Local scouts earn Girl Scout Gold Award in 2013On My Honor awards ceremony scheduled for Dec. 1
Girl Scouts of the Chesapeake Bay Council congratulates 20 teen Girl Scouts for earning the Girl Scout Gold Award. By earning the award, they have become community leaders. Their accomplishments reflect leadership and citizenship skills that set them apart. Only about 5 percent of Girl Scouts achieve this designation.
"Earning the Girl Scout Gold Award designation is truly a remarkable achievement, and these young women exemplify leadership in all its forms," said Anne T. Hogan, chief executive officer of Girl Scouts of the Chesapeake Bay. "They saw a need in their communities and around the world, and took action. Their extraordinary dedication, perseverance, and leadership are making the world a better place."
These young ladies will be recognized at 2 p.m., Sunday, Dec. 1, at the On My Honor: A Celebration of Achievement event at Smyrna High School.
The keynote speaker will be Ashley Bosché, an attorney at Cockey, Brennan & Maloney, P.C. in Salisbury, Md. She is president of the Lower Eastern Shore Women’s Bar Association, a member of Wicomico County Bar Association and Maryland Employment Lawyers Association, and vice chair of the Delmarva Zoological Society. Bosché is a member of the Girl Scouts of the Chesapeake Bay Lower Shore Advisory Council and co-chair for the Lower Shore Women of Distinction. This year, Bosché, on behalf of the Lower Eastern Shore Women’s Bar Association, partnered with Girl Scouts for an event called Law Day, which taught girls about equality.
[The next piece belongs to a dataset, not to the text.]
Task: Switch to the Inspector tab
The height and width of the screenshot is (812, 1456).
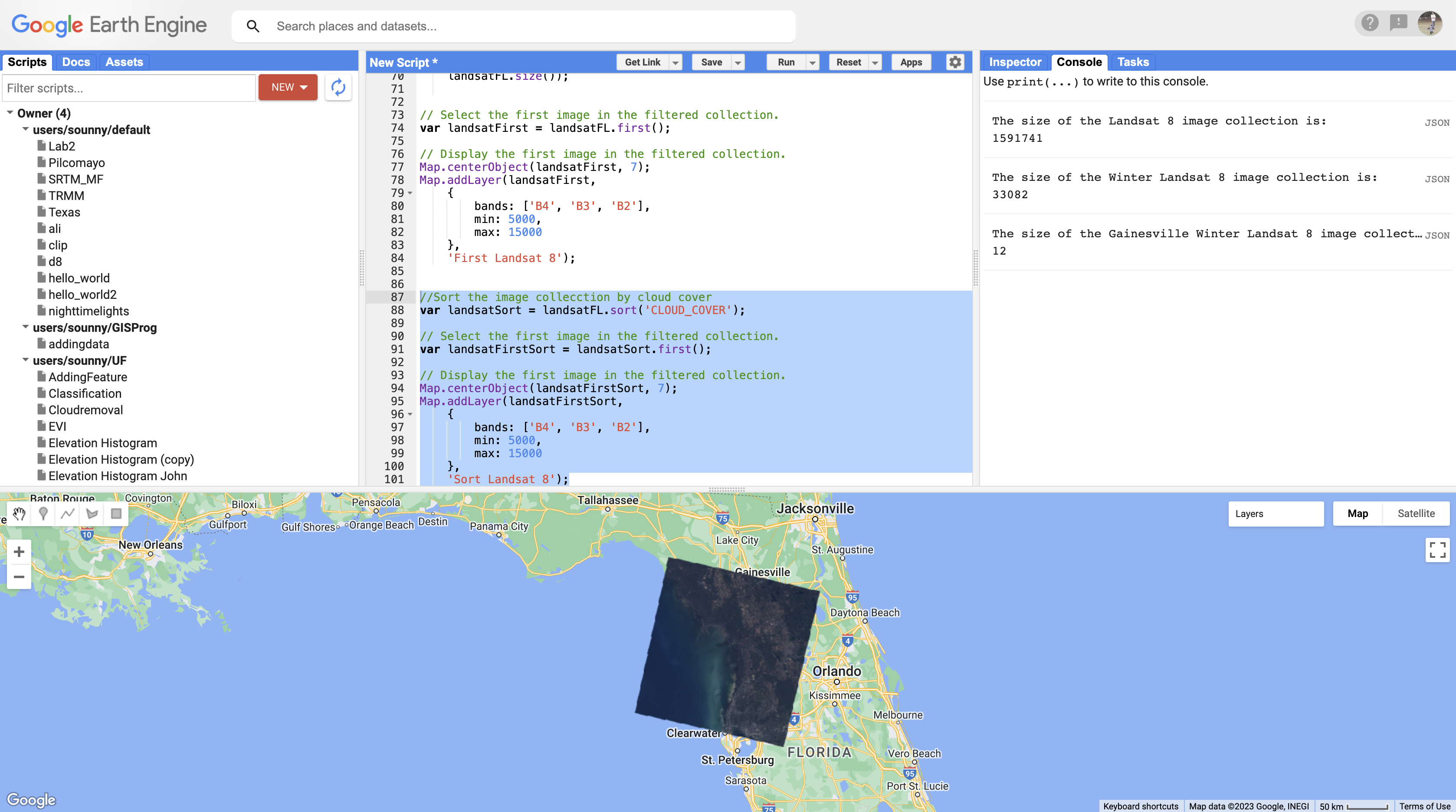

Also recognized will be Girl Scouts achieving the Girl Scout Silver and Bronze awards, graduating high school seniors, and 10- and 13-year Girl Scouts. About 1,000 guests, including the girls honored, are expected to attend.
Among the honorees is Kara Carmean of Georgetown. Carmean worked with Canine Cabin, a local grooming, boarding and training business, and Safe Haven Animal Sanctuary to create Homes for Homeless Hounds, an event to educate the public on how to care for dogs and encourage adoptions.
Blake Fritz of Georgetown is also a recipient. Fritz’s project Recycle Your Run-off, Build a Rain Garden, worked with DNREC to build a rain garden at her church, making the area more beautiful, attracting birds and butterflies, and benefiting the community because the collected water is filtered naturally by the soil and plants. The rain garden recharges groundwater supplies and protects streams from flooding as well as enhancing pollution control.
The Gold Award represents the highest achievement in Girl Scouting; it recognizes girls in grades nine through 12 who demonstrate extraordinary leadership through sustainable and measurable Take Action projects. Since 1916, girls have successfully answered the call to go gold, an act that indelibly marks them as accomplished members of their communities and the world. Some universities and colleges offer scholarships unique to Gold Award recipients, and girls who enlist in the U.S. armed forces may receive advanced rank in recognition of their achievements.